> _Task prompt_
In the text on drug policy and the right to privacy, what did courts in the United States hold about mandatory or random drug testing of welfare recipients?

The Special Rapporteur on the right to health has found that ‘a lack of confidentiality may deter individuals from seeking advice and treatment, thereby jeopardizing their health and well-being. Thus, States are obliged to take effective measures to ensure medical confidentiality and privacy’.537 The Committee on the Elimination of Discrimination against Women has likewise observed that ‘while lack of respect for the confidentiality of patients will affect both men and women’, it may especially ‘deter women from seeking advice and treatment’ such as ‘medical care for diseases of the genital tract, for contraception or for incomplete abortion and in cases where they have suffered sexual or physical violence’.538 This may be especially true for poor and otherwise marginalised women who use drugs. The Supreme Court of Argentina has ruled that health care professionals’ disclosure of confidential information about drug ingestion for use by the police as evidence of drug trafficking violates the right to medical confidentiality, derived from the constitutional right to privacy.539

Welfare conditionality

The Committee on Economic, Social and Cultural Rights has expressed concern that conditioning welfare benefits on the results of a drug test lacks a credible evidence base and may deepen stigma against people who use drugs and drive them away from treatment.540 Such interference with the right to privacy may be lawful in the narrow sense of being pursuant to national law and involving the consent of the person tested, but it may have an unlawful discriminatory impact on people based on their sex or health or economic status.541 Courts in the United States have held the mandatory or random drug testing of welfare recipients, absent a reasonable suspicion of drug use, to be an unconstitutional violation of privacy protections.542

Right to privacy and the internet

The UN General Assembly has raised concern that ‘unlawful or arbitrary surveillance and/or interception of communications, as well as unlawful or arbitrary collection of personal data, as highly intrusive acts, violate the rights to privacy and freedom of expression and may contradict the tenets of a democratic society’. It has also noted that ‘while concerns about public security may justify the gathering and protection of certain sensitive information, States must ensure full compliance with their obligations under international human rights law’.543 The Office of the UN High Commissioner for Human Rights has stated that inadequate national legislation and enforcement, weak procedural safeguards, and ineffective oversight have contributed to a lack of accountability for arbitrary or unlawful interference in the right to privacy. It has emphasised the need for States to ensure that their laws, policies, and practices conform with international human rights law and to ensure that effective and independent oversight mechanisms are in place.544

The UN General Assembly Special Session 2016 Outcome Document recommends a number of measures to support the use of the internet to address drug trafficking, money laundering, and other illicit drug-related activities.545

Relationship to the UN drug control conventions

There is sufficient flexibility in the drug control conventions to decriminalise possession and other activities related to the personal consumption of controlled substances, even if not for medical or scientific purposes. The 1988 Convention against Illicit Traffic in Narcotic Drugs and Psychotropic Substances requires only that each State Party establish criminal liability for the intentional ‘possession, purchase or cultivation of drugs for personal consumption’ that is ‘contrary to the provisions of the 1961 Convention, the 1961 Convention as amended or the 1971 Convention’ (e.g., for non-medical or non-scientific use).546 This obligation is further subject to any ‘constitutional limitations’ of the State Party547 and to the ‘constitutional principles and basic concepts of [the State Party’s] legal system’.548 States therefore have the latitude to determine whether imposing criminal liability and sanctions for drug possession, purchase, or cultivation for personal consumption contravenes constitutional provisions or otherwise offends against the basic concepts of their legal system, including in relation to the right to privacy.

> _Collected material_
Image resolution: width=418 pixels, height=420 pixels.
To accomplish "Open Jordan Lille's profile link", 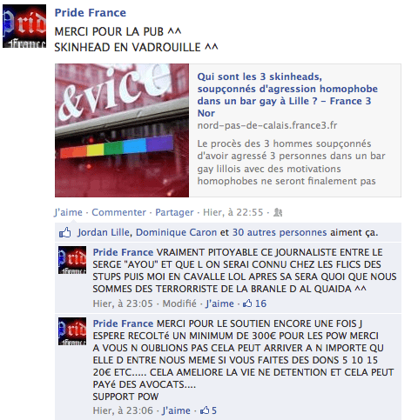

> _Task answer_
They held that such testing, absent a reasonable suspicion of drug use, is an unconstitutional violation of privacy protections.